Bu çalışma, Elazığ ilinde kurumsal iletişim alanında çalışan kadın temsilcilerin sektörde tercih edilme nedenlerini ve bu temsiliyetin toplumsal, kültürel ve kurumsal dinamiklerle nasıl şekillendiğini analiz etmeyi amaçlamaktadır. Kuramsal çerçevesi Judith Butler’ın toplumsal cinsiyetin performatifliği, Foucault’nun iktidar ve gözetim kavramları, Bourdieu’nun sembolik şiddet teorisi ve Althusser’in ideolojik aygıtlar kuramları üzerine bina edilmiş çalışma, metodolojik olarak nitel araştırma deseniyle organize edilmiş, kurumsal iletişim sektöründeki 10 kadın temsilciyle derinlemesine görüşmeler yapılmış; elde edilen veriler tematik analiz tekniğiyle değerlendirilmiştir.

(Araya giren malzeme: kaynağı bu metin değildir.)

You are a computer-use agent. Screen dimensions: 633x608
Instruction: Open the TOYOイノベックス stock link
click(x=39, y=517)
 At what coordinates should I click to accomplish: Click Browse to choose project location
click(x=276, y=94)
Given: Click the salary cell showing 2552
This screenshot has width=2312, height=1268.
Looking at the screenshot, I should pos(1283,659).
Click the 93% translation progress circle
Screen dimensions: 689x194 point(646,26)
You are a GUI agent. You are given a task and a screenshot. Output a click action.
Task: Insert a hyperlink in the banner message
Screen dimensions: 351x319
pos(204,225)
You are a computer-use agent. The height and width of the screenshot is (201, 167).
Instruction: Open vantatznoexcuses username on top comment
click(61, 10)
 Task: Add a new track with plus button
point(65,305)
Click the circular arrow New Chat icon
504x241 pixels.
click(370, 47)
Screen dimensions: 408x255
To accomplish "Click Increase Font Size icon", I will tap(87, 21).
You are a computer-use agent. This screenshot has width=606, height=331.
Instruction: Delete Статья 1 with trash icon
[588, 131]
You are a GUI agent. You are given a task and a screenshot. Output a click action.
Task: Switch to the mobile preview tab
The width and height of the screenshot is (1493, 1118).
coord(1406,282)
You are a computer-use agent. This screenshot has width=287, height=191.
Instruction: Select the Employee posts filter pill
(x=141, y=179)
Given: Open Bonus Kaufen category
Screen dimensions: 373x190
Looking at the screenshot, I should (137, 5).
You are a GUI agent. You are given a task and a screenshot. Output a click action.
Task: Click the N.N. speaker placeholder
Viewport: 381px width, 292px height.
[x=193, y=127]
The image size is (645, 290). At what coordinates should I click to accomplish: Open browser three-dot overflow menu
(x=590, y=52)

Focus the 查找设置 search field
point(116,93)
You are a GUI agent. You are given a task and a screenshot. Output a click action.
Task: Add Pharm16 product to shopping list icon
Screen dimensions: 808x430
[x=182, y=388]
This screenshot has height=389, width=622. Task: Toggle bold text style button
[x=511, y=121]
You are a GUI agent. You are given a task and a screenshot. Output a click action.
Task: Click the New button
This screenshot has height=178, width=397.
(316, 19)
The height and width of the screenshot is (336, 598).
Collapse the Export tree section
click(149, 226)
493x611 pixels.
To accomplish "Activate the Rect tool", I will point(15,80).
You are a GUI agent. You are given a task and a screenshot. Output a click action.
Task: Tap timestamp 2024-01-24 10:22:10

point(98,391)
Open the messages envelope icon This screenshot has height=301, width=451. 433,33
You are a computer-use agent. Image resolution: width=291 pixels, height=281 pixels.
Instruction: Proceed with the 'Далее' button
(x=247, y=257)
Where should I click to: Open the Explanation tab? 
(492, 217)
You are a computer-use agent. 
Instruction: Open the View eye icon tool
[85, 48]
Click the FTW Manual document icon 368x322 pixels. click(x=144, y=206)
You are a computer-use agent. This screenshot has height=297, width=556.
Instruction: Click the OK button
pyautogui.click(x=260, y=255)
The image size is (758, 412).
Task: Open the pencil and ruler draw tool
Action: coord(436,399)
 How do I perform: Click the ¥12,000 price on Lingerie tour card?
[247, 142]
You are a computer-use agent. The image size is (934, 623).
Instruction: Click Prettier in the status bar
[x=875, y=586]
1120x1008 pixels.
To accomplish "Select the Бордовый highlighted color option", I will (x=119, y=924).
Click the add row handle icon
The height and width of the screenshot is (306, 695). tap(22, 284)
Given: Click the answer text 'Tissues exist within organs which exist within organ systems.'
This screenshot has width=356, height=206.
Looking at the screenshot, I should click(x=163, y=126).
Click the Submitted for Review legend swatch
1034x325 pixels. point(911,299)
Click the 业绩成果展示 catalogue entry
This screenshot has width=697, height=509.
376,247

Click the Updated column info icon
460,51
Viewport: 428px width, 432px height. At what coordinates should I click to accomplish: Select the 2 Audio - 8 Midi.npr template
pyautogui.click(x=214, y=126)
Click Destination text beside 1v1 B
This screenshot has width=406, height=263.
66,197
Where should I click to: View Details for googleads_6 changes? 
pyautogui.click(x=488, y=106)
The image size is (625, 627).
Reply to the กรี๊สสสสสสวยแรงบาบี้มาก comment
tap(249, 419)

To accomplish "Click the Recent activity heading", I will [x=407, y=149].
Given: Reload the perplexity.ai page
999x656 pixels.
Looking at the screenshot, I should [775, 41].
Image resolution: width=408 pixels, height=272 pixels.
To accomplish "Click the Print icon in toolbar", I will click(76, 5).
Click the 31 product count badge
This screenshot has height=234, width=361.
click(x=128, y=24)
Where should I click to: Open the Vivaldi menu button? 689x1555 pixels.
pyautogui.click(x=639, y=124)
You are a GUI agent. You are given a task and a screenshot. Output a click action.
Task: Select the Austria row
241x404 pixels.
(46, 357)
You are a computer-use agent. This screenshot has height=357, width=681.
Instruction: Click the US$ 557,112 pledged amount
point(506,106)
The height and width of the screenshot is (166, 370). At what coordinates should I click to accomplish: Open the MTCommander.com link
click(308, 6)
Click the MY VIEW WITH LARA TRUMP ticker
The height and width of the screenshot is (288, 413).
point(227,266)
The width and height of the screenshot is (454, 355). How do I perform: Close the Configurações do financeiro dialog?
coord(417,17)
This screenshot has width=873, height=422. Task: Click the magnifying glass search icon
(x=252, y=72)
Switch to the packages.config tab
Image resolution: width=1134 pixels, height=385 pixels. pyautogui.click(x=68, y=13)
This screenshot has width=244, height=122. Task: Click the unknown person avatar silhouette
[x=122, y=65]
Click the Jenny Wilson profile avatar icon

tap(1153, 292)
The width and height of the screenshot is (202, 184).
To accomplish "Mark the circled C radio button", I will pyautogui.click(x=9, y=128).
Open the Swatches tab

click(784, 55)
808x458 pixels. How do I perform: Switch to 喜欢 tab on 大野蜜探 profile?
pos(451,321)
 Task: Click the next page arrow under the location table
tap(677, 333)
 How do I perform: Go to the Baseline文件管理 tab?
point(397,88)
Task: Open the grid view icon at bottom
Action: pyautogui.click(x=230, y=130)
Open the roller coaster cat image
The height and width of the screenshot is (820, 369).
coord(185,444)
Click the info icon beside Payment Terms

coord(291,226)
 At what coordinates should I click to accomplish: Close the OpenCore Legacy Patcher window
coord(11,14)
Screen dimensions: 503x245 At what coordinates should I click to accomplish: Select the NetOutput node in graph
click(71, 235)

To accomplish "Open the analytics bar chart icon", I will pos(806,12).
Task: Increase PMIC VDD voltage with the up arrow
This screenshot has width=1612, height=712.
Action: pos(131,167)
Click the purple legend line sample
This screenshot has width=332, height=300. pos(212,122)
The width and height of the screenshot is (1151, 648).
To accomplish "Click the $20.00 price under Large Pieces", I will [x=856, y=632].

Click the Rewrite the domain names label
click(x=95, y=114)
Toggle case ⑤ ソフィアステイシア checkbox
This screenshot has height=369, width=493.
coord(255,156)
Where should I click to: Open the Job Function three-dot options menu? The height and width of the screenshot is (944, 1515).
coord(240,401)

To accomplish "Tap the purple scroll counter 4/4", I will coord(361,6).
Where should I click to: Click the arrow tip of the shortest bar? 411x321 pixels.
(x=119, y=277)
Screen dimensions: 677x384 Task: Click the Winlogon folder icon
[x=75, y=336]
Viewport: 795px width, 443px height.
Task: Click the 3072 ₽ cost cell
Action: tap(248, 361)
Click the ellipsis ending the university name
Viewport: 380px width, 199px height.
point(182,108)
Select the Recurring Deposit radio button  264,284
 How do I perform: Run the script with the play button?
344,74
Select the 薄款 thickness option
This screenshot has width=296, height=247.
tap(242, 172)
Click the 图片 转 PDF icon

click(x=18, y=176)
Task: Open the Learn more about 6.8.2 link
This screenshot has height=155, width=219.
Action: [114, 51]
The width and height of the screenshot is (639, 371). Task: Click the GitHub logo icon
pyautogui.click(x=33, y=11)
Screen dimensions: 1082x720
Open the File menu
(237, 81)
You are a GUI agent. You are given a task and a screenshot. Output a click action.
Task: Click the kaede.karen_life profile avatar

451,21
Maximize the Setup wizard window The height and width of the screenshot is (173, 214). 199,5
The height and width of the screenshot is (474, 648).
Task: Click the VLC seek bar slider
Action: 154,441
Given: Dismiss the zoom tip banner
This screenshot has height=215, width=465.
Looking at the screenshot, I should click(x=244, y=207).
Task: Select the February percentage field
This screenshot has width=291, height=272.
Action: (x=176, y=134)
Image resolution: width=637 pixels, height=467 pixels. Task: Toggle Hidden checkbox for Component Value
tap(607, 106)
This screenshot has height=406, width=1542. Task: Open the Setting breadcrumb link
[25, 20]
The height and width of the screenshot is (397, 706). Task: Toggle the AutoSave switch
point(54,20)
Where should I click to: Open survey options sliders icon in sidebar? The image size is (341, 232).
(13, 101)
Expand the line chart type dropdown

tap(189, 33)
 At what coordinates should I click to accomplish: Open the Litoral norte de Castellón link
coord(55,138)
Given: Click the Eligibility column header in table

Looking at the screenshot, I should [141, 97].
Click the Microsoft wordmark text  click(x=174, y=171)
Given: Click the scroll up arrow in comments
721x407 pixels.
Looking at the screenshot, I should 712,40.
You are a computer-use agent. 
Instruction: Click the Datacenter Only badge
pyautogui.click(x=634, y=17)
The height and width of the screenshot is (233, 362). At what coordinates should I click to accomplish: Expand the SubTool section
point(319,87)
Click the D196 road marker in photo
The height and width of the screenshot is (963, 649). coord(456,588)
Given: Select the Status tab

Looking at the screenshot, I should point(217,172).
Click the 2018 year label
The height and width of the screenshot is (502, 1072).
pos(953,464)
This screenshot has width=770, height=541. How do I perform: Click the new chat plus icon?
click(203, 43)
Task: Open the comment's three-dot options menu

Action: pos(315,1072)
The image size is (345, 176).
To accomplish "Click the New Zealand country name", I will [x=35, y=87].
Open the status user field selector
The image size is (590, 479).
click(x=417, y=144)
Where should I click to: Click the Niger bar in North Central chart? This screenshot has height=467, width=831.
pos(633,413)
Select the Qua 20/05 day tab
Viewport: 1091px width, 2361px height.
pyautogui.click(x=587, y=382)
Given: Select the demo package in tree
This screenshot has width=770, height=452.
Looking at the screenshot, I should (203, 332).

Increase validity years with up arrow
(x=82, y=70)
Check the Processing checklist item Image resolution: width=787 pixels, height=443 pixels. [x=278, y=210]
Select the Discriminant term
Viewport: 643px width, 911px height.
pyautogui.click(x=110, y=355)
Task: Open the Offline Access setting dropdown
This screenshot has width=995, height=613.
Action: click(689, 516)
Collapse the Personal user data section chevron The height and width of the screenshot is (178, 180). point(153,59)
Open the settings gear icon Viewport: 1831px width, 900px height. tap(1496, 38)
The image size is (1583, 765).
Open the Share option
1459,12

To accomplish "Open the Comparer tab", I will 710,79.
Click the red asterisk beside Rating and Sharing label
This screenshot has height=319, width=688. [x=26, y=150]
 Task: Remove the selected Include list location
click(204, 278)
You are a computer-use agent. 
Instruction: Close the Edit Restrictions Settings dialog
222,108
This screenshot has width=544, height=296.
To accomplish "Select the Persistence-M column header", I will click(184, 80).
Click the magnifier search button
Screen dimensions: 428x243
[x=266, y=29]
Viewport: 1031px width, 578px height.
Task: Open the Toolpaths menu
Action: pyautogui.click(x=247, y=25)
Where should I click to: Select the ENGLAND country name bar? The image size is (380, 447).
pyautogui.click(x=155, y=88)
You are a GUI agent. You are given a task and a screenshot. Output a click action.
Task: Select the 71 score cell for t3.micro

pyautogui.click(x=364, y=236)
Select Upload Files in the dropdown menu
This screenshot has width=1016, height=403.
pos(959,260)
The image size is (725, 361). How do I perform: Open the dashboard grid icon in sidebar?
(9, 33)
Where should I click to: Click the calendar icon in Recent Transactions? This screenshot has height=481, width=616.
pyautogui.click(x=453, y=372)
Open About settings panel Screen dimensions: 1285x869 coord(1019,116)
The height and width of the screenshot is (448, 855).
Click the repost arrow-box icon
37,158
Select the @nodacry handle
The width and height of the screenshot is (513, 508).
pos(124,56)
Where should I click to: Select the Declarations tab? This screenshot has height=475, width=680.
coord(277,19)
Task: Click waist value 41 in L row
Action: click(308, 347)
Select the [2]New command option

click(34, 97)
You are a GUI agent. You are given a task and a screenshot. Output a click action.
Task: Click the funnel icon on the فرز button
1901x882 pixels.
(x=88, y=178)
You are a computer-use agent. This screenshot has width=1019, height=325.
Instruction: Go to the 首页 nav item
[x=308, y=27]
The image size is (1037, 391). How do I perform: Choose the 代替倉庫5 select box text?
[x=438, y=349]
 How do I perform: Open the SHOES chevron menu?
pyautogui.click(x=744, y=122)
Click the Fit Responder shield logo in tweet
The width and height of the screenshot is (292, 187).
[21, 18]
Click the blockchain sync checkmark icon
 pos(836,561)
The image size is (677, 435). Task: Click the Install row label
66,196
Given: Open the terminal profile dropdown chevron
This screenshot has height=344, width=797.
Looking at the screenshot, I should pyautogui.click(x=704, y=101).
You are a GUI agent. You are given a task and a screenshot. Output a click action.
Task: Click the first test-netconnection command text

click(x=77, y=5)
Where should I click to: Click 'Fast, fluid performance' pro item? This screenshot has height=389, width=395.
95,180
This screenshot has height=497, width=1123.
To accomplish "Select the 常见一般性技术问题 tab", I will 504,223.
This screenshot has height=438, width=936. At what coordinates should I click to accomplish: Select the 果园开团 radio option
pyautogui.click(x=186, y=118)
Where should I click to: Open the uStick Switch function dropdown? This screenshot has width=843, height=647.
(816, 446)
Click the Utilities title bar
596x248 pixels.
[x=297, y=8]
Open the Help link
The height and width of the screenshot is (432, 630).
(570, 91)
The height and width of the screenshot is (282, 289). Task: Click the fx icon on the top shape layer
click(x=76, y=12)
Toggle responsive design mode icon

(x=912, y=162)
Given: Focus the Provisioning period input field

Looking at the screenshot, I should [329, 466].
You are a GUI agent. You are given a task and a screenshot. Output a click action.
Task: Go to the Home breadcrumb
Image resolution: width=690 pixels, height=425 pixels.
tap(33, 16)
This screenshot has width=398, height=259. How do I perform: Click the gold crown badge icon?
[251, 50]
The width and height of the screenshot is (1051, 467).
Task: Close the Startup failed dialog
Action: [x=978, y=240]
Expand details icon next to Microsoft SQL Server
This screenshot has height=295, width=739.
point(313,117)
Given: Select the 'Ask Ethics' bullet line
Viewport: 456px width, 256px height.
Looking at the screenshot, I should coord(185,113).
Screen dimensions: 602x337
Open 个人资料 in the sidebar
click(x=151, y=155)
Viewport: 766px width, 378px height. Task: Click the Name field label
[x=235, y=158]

Bulgular, kadınların iletişim becerileri, duygusal zekâları ve estetik temsil kapasiteleri dolayısıyla kurumsal yapılar tarafından tercih edildiğini; ancak bu tercihin çoğu zaman karar alma süreçlerinden dışlandıkları bir temsil biçimine dönüştüğünü göstermektedir. Ayrıca Elazığ gibi geleneksel yapının güçlü olduğu bir kentte kadınların kurumsal iletişim alanında var olabilmek için geliştirdikleri stratejiler; mikro direniş biçimleri, sessiz dayanışmalar ve toplumsal pazarlık pratikleri olarak tanımlanmıştır. Sonuç olarak kadınların kurumsal iletişim alanındaki temsiliyeti, sadece mesleki yeterliliklere değil, aynı zamanda toplumsal cinsiyet rejimleri, kültürel kodlar ve iktidar ilişkileriyle şekillenen çok katmanlı bir yapının ürünü olduğu görülmektedir.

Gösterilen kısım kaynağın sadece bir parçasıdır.